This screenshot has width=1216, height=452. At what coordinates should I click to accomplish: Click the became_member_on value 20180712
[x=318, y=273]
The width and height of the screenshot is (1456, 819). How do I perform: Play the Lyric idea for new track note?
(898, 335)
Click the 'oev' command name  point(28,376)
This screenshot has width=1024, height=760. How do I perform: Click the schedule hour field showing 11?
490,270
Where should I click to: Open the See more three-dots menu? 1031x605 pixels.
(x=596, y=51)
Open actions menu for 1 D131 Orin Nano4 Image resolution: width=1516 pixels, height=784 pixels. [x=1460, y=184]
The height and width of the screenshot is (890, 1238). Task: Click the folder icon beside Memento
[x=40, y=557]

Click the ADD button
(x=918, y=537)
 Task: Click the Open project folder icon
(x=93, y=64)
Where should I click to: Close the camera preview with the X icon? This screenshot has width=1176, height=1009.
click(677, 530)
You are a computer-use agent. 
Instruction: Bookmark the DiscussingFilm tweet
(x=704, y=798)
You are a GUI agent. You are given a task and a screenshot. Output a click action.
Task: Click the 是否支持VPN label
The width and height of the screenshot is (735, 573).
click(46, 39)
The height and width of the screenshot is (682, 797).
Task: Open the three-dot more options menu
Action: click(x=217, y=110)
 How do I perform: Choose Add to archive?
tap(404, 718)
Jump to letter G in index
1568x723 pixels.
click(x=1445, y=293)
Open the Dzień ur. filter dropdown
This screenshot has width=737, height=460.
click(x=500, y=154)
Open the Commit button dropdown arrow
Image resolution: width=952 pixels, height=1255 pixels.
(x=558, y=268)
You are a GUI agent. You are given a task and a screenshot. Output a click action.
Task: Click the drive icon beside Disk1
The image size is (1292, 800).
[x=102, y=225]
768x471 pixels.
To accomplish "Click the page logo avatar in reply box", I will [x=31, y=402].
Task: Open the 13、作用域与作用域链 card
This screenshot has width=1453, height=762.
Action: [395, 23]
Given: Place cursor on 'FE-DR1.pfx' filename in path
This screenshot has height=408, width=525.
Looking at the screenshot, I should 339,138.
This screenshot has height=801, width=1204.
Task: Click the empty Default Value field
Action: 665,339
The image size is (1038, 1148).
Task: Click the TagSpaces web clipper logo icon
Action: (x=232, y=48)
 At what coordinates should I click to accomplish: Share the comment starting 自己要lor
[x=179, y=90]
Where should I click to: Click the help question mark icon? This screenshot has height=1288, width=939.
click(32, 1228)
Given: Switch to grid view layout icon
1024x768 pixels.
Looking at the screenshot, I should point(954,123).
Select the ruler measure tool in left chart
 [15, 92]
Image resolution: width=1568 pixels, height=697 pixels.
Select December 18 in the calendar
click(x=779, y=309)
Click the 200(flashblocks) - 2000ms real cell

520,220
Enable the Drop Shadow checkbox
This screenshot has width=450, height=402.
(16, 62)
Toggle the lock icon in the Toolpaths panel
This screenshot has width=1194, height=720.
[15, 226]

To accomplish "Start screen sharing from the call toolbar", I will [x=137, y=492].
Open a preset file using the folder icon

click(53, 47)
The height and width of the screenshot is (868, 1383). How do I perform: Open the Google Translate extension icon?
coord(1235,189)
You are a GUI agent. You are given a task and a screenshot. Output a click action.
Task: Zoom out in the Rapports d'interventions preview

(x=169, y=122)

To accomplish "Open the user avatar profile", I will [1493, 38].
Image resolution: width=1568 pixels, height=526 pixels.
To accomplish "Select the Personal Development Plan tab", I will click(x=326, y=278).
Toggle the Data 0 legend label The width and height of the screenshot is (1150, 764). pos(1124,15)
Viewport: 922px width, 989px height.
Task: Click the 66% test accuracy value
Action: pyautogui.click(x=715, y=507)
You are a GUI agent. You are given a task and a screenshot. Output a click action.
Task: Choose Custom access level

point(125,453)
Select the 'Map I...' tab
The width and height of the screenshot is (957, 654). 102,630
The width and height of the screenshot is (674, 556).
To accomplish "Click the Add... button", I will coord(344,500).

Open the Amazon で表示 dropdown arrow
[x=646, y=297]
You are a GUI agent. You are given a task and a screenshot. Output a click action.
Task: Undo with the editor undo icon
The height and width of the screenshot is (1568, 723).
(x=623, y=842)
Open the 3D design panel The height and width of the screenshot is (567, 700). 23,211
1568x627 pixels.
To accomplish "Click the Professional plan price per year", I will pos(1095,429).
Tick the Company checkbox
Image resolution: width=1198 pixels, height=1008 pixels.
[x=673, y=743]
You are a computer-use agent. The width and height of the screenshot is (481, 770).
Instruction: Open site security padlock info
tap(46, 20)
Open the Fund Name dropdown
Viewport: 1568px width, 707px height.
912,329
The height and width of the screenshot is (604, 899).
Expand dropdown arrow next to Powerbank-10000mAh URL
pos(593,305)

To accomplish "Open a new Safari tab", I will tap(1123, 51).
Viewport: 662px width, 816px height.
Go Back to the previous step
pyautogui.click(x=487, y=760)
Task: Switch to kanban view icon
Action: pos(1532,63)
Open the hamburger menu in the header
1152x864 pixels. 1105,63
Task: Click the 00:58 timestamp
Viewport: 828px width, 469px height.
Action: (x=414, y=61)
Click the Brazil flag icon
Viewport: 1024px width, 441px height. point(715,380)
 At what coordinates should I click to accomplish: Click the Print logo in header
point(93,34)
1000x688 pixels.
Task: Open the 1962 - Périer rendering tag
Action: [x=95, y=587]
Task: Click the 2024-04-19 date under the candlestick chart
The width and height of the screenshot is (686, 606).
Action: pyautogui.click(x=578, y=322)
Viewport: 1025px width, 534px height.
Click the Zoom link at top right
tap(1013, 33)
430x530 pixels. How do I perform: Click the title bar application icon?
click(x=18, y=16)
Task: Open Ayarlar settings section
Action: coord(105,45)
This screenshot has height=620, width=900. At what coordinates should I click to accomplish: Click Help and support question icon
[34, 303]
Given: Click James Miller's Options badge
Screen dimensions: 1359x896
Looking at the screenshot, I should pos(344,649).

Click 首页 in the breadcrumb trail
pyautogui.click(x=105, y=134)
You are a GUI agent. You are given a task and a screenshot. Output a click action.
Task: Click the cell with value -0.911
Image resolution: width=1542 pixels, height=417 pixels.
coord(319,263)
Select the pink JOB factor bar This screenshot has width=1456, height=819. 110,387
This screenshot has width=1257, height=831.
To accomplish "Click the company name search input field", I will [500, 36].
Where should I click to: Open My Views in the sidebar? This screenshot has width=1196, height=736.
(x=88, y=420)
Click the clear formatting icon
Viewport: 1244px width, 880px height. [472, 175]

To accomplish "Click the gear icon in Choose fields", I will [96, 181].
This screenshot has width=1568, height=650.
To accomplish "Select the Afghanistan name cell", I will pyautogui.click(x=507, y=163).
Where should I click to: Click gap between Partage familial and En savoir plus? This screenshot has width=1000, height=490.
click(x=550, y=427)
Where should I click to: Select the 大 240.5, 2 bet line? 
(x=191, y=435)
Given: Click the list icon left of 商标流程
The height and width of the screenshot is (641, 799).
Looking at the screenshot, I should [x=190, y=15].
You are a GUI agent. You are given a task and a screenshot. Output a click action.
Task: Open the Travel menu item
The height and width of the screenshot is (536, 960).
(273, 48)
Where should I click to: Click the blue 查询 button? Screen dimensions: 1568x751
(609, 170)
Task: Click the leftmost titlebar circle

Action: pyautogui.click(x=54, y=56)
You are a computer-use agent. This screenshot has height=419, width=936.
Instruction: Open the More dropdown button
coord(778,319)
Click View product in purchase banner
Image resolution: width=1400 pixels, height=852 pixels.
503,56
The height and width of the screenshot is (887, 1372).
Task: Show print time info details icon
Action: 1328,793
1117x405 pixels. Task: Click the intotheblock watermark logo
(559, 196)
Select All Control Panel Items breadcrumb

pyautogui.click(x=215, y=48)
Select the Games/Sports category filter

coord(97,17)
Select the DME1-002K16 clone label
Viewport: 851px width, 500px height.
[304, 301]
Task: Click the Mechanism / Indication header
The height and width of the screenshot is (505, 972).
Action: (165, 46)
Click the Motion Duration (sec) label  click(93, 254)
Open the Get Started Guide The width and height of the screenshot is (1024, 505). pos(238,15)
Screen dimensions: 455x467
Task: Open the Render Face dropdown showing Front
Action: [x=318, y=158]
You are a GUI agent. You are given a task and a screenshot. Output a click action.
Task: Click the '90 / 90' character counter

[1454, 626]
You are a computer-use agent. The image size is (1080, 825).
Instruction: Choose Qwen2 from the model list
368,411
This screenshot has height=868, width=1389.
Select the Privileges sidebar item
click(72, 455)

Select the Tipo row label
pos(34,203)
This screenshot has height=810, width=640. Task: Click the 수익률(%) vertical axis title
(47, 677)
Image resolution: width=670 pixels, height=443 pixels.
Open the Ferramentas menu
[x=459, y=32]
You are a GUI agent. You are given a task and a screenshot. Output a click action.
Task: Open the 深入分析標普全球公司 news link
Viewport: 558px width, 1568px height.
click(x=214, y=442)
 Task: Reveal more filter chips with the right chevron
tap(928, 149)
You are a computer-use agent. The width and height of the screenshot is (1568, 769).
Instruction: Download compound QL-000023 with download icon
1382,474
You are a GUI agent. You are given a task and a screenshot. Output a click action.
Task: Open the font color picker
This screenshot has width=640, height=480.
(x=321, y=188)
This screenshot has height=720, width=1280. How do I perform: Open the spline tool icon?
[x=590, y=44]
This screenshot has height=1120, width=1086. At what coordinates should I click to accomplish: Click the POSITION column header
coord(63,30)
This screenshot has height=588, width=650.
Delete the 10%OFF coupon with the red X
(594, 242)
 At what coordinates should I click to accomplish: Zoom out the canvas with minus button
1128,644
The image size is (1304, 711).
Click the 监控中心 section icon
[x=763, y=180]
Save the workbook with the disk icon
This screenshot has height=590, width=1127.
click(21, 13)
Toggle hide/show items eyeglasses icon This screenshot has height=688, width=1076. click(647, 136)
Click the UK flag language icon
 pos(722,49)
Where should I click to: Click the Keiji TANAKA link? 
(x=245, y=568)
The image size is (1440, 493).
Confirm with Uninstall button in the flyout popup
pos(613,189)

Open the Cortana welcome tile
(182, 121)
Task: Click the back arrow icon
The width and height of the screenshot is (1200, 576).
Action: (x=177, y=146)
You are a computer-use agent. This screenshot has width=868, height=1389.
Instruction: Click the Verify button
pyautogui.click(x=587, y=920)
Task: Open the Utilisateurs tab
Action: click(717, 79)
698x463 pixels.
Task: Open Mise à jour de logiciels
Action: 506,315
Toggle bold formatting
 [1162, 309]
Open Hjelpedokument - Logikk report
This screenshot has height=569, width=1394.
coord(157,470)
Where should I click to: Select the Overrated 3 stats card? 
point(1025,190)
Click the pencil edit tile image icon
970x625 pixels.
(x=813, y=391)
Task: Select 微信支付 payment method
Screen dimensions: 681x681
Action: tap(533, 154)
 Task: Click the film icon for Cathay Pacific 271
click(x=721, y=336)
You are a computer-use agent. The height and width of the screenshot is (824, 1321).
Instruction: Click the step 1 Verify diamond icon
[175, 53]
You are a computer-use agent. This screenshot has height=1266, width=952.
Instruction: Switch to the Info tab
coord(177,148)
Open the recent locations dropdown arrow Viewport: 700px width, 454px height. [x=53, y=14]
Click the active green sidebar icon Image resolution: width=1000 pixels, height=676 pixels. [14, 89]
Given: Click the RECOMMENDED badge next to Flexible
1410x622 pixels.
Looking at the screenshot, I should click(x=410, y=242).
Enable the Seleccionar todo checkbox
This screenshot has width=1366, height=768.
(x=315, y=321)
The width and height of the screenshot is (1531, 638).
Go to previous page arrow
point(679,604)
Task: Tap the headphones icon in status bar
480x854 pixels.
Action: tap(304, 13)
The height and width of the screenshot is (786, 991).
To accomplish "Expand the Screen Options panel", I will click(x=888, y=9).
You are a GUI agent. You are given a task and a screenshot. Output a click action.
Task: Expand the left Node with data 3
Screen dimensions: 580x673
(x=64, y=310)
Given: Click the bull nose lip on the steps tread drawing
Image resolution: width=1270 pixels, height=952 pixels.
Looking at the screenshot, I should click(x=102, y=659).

- - - - -

Aim of the exercise. Taking the entries from their first line through the line with "Given: Place cursor", inclusive, restate each line word for word and give nothing else.

Solved problem.
This screenshot has width=1216, height=452. At what coordinates should I click to accomplish: Click the became_member_on value 20180712
[x=318, y=273]
The width and height of the screenshot is (1456, 819). How do I perform: Play the Lyric idea for new track note?
(898, 335)
Click the 'oev' command name  point(28,376)
This screenshot has width=1024, height=760. How do I perform: Click the schedule hour field showing 11?
490,270
Where should I click to: Open the See more three-dots menu? 1031x605 pixels.
(x=596, y=51)
Open actions menu for 1 D131 Orin Nano4 Image resolution: width=1516 pixels, height=784 pixels. [x=1460, y=184]
The height and width of the screenshot is (890, 1238). Task: Click the folder icon beside Memento
[x=40, y=557]

Click the ADD button
(x=918, y=537)
 Task: Click the Open project folder icon
(x=93, y=64)
Where should I click to: Close the camera preview with the X icon? This screenshot has width=1176, height=1009.
click(677, 530)
You are a computer-use agent. 
Instruction: Bookmark the DiscussingFilm tweet
(x=704, y=798)
You are a GUI agent. You are given a task and a screenshot. Output a click action.
Task: Click the 是否支持VPN label
The width and height of the screenshot is (735, 573).
click(46, 39)
The height and width of the screenshot is (682, 797).
Task: Open the three-dot more options menu
Action: click(x=217, y=110)
 How do I perform: Choose Add to archive?
tap(404, 718)
Jump to letter G in index
1568x723 pixels.
click(x=1445, y=293)
Open the Dzień ur. filter dropdown
This screenshot has width=737, height=460.
click(x=500, y=154)
Open the Commit button dropdown arrow
Image resolution: width=952 pixels, height=1255 pixels.
(x=558, y=268)
You are a GUI agent. You are given a task and a screenshot. Output a click action.
Task: Click the drive icon beside Disk1
The image size is (1292, 800).
[x=102, y=225]
768x471 pixels.
To accomplish "Click the page logo avatar in reply box", I will [x=31, y=402].
Task: Open the 13、作用域与作用域链 card
This screenshot has width=1453, height=762.
Action: [395, 23]
Given: Place cursor on 'FE-DR1.pfx' filename in path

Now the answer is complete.